▸ **Problem requirements**: From the data below, copy exactly the lines that lie between the one holding "Image resolution: width=1236" and the one holding "Where should I", including both, and nothing more.

▸ **The input**:

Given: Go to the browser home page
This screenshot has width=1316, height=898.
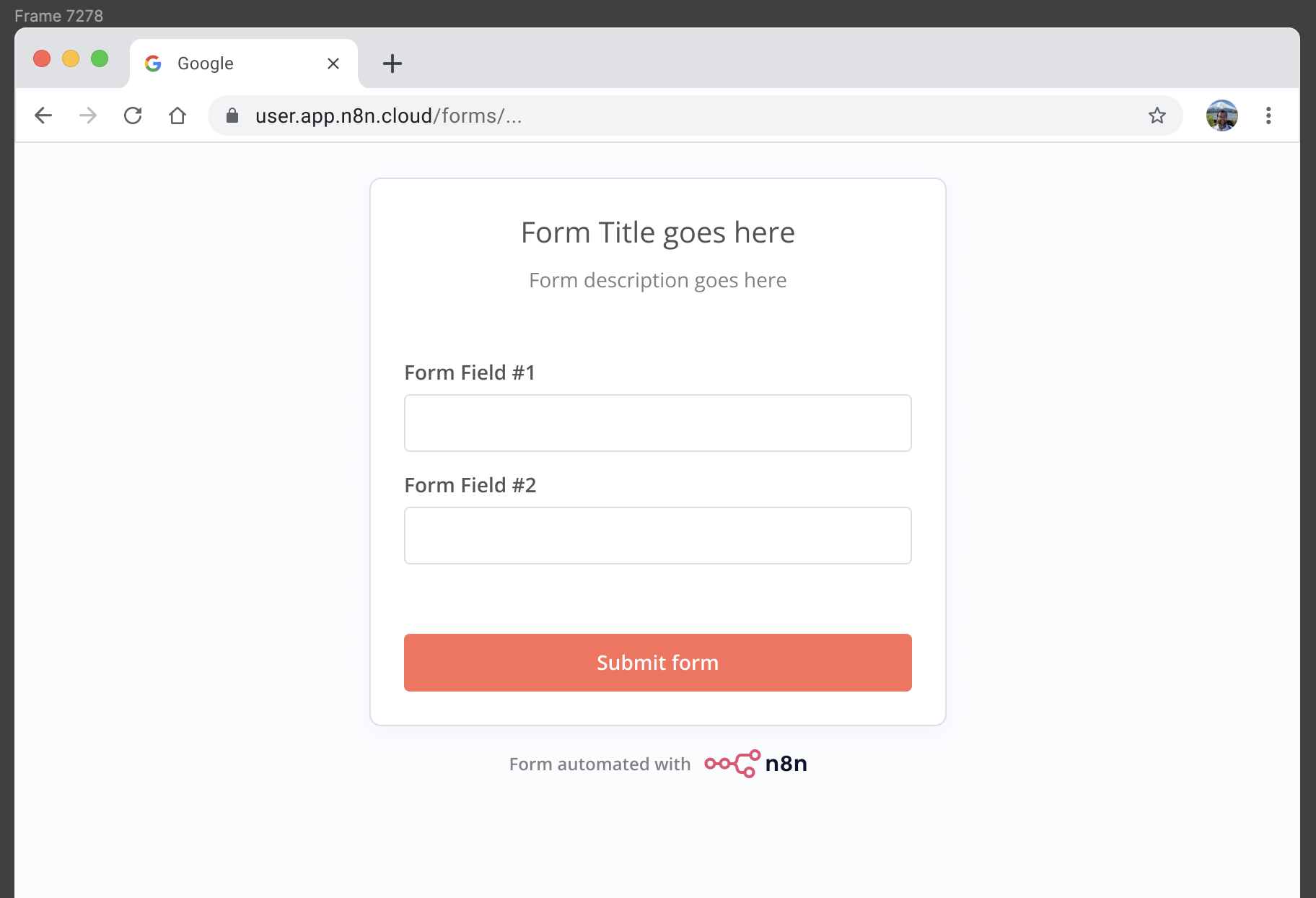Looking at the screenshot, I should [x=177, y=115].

---

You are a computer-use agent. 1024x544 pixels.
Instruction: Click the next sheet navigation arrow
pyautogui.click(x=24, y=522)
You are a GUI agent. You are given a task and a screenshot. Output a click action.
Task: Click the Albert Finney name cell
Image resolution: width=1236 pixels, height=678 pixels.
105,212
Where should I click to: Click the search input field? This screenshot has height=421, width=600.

▸ **Your solution**:
Image resolution: width=1236 pixels, height=678 pixels.
105,212
Where should I click to: Click the search input field? This screenshot has height=421, width=600.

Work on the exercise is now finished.